# What is required:
Send back the entries exactly as they were given.

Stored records

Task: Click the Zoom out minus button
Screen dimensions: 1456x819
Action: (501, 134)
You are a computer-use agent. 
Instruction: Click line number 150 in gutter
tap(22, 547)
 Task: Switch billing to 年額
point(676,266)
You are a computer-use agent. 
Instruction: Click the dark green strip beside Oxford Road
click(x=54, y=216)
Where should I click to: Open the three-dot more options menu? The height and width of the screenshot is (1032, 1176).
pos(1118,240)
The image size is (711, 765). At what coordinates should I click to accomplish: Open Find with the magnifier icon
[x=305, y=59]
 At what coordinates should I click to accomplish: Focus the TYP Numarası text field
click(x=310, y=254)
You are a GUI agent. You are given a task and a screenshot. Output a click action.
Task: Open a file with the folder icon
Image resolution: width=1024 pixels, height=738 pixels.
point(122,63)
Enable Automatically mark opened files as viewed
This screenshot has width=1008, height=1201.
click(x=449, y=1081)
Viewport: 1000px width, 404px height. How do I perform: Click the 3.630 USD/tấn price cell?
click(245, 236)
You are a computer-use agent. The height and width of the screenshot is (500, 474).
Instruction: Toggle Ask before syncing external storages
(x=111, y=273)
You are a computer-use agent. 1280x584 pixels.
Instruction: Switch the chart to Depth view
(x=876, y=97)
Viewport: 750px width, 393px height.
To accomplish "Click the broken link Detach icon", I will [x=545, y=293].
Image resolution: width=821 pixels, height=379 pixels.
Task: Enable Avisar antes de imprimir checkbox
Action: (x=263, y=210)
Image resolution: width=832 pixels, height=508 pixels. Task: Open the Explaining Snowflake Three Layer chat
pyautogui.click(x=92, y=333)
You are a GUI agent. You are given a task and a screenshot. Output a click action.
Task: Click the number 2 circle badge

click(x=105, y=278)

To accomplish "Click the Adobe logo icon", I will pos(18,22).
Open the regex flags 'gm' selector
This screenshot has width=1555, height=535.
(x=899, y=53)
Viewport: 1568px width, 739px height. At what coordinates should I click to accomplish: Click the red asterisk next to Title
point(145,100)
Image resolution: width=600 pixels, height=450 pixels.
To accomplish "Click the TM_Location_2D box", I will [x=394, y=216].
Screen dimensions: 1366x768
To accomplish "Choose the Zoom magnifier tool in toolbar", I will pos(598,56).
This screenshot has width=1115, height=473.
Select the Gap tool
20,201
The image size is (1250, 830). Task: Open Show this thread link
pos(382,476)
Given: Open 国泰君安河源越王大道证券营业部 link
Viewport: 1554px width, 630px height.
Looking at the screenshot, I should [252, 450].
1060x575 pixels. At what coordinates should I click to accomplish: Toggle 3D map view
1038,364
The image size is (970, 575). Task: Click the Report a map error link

# Written response:
Task: Click the Zoom out minus button
Screen dimensions: 1456x819
Action: (501, 134)
You are a computer-use agent. 
Instruction: Click line number 150 in gutter
tap(22, 547)
 Task: Switch billing to 年額
point(676,266)
You are a computer-use agent. 
Instruction: Click the dark green strip beside Oxford Road
click(x=54, y=216)
Where should I click to: Open the three-dot more options menu? The height and width of the screenshot is (1032, 1176).
pos(1118,240)
The image size is (711, 765). At what coordinates should I click to accomplish: Open Find with the magnifier icon
[x=305, y=59]
 At what coordinates should I click to accomplish: Focus the TYP Numarası text field
click(x=310, y=254)
You are a GUI agent. You are given a task and a screenshot. Output a click action.
Task: Open a file with the folder icon
Image resolution: width=1024 pixels, height=738 pixels.
point(122,63)
Enable Automatically mark opened files as viewed
This screenshot has width=1008, height=1201.
click(x=449, y=1081)
Viewport: 1000px width, 404px height. How do I perform: Click the 3.630 USD/tấn price cell?
click(245, 236)
You are a computer-use agent. The height and width of the screenshot is (500, 474).
Instruction: Toggle Ask before syncing external storages
(x=111, y=273)
You are a computer-use agent. 1280x584 pixels.
Instruction: Switch the chart to Depth view
(x=876, y=97)
Viewport: 750px width, 393px height.
To accomplish "Click the broken link Detach icon", I will [x=545, y=293].
Image resolution: width=821 pixels, height=379 pixels.
Task: Enable Avisar antes de imprimir checkbox
Action: (x=263, y=210)
Image resolution: width=832 pixels, height=508 pixels. Task: Open the Explaining Snowflake Three Layer chat
pyautogui.click(x=92, y=333)
You are a GUI agent. You are given a task and a screenshot. Output a click action.
Task: Click the number 2 circle badge

click(x=105, y=278)

To accomplish "Click the Adobe logo icon", I will pos(18,22).
Open the regex flags 'gm' selector
This screenshot has width=1555, height=535.
(x=899, y=53)
Viewport: 1568px width, 739px height. At what coordinates should I click to accomplish: Click the red asterisk next to Title
point(145,100)
Image resolution: width=600 pixels, height=450 pixels.
To accomplish "Click the TM_Location_2D box", I will [x=394, y=216].
Screen dimensions: 1366x768
To accomplish "Choose the Zoom magnifier tool in toolbar", I will pos(598,56).
This screenshot has width=1115, height=473.
Select the Gap tool
20,201
The image size is (1250, 830). Task: Open Show this thread link
pos(382,476)
Given: Open 国泰君安河源越王大道证券营业部 link
Viewport: 1554px width, 630px height.
Looking at the screenshot, I should [252, 450].
1060x575 pixels. At what coordinates should I click to accomplish: Toggle 3D map view
1038,364
The image size is (970, 575). Task: Click the Report a map error link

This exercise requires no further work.